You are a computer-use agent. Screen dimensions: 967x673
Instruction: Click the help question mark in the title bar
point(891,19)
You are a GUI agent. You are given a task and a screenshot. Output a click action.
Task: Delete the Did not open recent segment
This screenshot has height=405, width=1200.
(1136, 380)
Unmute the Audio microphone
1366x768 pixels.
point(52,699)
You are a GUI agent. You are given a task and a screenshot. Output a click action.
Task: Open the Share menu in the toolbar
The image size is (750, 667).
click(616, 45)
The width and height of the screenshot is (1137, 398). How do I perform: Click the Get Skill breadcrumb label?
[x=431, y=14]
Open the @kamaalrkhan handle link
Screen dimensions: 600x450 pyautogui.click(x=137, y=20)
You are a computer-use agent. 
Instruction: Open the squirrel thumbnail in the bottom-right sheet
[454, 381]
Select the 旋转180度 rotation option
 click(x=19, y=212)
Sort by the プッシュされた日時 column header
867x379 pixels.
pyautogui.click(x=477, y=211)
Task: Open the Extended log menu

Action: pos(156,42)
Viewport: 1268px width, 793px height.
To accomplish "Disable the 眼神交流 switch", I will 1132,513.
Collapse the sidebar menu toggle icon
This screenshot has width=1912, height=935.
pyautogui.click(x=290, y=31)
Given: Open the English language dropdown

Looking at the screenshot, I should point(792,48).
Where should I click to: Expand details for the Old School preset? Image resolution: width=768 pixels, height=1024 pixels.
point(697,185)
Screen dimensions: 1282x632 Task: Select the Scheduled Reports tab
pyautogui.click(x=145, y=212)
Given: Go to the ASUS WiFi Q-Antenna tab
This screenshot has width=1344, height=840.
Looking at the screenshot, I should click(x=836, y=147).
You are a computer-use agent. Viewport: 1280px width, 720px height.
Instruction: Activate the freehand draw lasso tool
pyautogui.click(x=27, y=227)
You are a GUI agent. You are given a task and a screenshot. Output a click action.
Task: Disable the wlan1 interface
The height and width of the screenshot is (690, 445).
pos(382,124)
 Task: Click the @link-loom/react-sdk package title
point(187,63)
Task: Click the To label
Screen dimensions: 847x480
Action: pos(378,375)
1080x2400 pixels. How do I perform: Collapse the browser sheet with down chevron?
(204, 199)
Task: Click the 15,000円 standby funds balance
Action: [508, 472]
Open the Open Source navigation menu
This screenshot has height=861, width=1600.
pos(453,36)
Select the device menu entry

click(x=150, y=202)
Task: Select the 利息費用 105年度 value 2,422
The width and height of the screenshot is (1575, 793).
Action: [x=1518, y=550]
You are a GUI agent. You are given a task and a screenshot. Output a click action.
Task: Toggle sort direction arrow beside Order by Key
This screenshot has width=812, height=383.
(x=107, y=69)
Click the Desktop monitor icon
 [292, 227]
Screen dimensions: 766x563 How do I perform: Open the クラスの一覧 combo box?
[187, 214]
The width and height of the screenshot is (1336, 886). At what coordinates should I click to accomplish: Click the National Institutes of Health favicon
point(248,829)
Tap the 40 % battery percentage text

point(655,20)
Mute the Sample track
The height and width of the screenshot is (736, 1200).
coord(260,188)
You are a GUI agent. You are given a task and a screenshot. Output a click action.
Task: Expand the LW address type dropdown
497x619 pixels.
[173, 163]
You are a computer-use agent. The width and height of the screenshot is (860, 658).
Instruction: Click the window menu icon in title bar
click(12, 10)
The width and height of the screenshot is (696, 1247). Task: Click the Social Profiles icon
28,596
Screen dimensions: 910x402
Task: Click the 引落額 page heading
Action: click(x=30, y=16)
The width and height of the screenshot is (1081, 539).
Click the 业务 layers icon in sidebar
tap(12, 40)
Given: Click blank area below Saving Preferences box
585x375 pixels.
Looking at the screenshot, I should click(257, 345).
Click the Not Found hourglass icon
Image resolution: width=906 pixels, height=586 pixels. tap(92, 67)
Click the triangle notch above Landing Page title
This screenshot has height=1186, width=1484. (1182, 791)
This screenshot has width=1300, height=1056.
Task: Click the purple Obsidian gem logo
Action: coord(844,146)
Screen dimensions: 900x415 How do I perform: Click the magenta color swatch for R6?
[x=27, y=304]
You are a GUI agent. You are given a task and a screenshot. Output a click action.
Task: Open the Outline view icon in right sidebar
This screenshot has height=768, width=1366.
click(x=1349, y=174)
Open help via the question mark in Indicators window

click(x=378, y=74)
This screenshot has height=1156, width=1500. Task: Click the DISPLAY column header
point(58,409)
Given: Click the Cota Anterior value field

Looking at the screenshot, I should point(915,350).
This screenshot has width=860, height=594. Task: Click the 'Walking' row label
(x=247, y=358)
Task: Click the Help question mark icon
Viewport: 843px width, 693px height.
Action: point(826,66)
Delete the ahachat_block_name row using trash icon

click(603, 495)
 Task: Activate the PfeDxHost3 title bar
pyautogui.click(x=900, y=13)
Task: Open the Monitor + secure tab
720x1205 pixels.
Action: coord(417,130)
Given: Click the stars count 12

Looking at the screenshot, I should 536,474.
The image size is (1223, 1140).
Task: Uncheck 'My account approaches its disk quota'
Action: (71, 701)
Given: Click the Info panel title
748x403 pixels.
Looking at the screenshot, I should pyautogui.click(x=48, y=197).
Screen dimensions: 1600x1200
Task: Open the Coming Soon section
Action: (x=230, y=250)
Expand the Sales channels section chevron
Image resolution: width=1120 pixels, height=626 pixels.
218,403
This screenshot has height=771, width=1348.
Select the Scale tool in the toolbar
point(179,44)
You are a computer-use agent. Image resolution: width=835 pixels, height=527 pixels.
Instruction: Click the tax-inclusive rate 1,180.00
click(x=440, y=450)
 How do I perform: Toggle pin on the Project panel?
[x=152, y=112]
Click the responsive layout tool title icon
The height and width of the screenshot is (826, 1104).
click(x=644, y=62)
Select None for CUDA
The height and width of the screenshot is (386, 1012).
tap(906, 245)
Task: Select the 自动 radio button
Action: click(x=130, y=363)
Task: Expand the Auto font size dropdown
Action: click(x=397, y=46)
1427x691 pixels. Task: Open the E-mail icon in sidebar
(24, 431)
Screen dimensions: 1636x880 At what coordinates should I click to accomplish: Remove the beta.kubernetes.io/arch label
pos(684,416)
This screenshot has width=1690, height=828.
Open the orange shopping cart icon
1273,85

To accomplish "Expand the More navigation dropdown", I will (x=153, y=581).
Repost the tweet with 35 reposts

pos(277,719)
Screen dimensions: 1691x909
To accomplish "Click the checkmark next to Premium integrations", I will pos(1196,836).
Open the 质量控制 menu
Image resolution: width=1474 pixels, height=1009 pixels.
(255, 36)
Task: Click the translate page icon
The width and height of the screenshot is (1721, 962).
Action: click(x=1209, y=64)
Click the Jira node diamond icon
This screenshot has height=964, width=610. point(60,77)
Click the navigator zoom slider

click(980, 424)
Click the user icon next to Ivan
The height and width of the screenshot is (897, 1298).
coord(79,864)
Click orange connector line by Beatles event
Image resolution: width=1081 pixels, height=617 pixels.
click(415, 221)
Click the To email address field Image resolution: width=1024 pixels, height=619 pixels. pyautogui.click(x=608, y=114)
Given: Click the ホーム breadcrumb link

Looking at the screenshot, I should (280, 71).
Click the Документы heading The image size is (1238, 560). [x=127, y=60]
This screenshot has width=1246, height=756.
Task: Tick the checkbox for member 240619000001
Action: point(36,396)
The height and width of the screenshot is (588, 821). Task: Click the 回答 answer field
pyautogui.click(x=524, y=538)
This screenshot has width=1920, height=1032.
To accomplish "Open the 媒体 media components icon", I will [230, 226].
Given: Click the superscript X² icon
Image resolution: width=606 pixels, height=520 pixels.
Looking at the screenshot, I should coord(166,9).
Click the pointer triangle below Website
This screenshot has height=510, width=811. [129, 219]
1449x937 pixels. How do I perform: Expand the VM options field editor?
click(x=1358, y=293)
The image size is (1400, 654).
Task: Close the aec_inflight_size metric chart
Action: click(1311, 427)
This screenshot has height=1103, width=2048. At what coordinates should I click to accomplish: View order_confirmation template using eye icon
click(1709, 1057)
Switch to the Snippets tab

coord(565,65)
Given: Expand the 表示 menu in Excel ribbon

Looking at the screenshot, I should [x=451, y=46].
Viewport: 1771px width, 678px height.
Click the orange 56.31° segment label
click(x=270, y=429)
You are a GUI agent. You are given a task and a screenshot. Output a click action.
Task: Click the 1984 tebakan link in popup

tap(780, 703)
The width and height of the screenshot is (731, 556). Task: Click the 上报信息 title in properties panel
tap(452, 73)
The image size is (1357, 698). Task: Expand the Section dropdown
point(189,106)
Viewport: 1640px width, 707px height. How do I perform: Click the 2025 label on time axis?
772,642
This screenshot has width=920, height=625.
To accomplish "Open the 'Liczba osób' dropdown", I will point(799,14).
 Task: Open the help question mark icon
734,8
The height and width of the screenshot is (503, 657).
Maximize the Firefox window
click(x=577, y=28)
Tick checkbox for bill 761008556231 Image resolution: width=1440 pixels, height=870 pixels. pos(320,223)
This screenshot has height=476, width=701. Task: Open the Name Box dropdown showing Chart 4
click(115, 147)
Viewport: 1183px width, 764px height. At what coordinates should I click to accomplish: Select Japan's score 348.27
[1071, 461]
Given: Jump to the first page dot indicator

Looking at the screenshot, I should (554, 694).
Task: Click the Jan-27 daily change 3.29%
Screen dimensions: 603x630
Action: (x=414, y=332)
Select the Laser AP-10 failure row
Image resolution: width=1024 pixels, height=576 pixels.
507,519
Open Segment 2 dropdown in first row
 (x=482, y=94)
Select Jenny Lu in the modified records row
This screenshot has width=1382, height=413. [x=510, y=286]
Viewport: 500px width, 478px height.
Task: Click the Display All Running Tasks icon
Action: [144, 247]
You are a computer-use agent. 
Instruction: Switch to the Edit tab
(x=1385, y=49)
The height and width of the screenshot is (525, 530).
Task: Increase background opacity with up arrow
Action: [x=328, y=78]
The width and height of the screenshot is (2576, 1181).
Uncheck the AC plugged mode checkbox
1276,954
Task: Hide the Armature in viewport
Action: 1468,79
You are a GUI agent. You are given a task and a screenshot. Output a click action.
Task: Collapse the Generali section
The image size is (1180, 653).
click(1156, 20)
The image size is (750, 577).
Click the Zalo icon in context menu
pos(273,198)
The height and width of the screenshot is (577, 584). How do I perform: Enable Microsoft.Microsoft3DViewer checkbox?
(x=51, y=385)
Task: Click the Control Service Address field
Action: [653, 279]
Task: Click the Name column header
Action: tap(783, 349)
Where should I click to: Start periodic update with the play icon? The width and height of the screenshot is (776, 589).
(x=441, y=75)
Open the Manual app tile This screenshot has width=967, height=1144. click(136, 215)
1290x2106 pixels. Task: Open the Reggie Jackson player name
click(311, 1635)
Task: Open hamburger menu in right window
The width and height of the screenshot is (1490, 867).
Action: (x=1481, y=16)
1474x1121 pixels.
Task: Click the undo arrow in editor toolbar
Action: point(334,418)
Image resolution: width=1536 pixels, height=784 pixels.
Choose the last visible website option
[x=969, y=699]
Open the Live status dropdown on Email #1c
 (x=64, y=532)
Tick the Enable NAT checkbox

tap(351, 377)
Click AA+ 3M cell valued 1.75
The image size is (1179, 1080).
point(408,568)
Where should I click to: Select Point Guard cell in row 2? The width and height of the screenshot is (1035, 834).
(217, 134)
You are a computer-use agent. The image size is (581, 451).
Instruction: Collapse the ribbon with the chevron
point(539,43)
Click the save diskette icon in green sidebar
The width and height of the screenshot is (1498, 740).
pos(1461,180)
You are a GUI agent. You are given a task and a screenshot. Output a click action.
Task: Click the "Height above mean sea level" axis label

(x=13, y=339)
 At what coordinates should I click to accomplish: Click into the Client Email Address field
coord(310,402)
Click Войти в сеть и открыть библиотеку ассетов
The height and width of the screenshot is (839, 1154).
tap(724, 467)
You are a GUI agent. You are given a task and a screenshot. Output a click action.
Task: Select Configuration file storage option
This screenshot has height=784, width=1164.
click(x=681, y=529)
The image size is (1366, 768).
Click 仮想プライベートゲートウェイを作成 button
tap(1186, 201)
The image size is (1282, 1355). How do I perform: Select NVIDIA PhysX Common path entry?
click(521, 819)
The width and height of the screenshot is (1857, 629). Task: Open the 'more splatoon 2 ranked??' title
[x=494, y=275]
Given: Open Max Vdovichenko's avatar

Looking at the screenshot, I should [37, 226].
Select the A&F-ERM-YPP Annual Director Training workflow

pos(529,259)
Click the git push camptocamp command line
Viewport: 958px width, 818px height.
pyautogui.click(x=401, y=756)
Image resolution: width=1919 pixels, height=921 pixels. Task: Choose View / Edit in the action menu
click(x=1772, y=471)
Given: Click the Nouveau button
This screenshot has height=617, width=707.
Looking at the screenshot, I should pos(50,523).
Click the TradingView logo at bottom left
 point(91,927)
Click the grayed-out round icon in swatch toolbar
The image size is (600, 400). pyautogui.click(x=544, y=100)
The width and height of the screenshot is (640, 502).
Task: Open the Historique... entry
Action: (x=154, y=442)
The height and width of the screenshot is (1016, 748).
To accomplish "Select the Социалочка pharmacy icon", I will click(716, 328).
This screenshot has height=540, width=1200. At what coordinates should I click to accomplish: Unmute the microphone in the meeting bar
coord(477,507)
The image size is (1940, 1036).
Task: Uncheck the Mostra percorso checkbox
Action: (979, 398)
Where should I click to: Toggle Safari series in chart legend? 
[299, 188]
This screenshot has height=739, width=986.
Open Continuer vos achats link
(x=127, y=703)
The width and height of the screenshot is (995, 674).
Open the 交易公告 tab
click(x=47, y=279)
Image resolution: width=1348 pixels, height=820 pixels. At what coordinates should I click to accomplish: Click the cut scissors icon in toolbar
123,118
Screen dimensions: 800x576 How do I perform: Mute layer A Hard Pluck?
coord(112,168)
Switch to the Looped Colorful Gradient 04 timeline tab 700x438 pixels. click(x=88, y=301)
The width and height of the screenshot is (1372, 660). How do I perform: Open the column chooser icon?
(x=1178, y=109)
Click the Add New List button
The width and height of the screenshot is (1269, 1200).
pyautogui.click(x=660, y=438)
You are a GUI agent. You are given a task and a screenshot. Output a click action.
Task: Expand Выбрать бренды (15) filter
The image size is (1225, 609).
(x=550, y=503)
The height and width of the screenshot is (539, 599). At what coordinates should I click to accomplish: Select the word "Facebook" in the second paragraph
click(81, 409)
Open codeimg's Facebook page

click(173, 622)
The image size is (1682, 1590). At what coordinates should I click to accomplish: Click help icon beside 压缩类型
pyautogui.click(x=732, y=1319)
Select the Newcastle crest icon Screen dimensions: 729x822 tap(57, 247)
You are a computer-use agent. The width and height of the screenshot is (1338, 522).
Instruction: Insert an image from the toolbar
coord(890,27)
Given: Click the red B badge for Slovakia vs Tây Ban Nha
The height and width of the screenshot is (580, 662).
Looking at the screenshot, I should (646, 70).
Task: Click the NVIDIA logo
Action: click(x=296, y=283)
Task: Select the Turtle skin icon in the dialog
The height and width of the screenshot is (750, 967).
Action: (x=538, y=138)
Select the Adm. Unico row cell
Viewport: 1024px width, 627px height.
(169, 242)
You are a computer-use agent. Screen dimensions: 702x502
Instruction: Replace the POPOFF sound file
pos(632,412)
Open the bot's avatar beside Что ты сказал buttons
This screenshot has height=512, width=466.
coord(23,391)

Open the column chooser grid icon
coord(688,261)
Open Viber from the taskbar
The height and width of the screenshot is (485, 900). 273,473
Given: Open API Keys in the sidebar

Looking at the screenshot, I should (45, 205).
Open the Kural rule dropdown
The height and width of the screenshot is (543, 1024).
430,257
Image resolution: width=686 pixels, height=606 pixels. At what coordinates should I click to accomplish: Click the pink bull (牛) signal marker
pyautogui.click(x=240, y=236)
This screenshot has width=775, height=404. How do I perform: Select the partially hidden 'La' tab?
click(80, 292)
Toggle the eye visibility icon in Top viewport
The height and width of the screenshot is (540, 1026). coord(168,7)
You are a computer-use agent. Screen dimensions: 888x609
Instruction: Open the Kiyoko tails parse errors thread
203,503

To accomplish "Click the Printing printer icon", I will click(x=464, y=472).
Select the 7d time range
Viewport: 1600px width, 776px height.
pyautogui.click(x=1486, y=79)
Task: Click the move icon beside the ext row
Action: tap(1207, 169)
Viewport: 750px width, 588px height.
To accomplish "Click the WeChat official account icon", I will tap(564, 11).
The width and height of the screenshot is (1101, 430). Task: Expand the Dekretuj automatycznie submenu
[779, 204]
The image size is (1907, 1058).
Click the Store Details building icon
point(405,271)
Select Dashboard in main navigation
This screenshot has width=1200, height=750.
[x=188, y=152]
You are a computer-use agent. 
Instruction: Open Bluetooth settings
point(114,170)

> Exercise:
Return, word for word, the lines of the data above from the line with "This screenshot has height=739, width=986." through the line with "Switch to the Looped", inclusive.

> Output of the exercise:
This screenshot has height=739, width=986.
Open Continuer vos achats link
(x=127, y=703)
The width and height of the screenshot is (995, 674).
Open the 交易公告 tab
click(x=47, y=279)
Image resolution: width=1348 pixels, height=820 pixels. At what coordinates should I click to accomplish: Click the cut scissors icon in toolbar
123,118
Screen dimensions: 800x576 How do I perform: Mute layer A Hard Pluck?
coord(112,168)
Switch to the Looped Colorful Gradient 04 timeline tab 700x438 pixels. click(x=88, y=301)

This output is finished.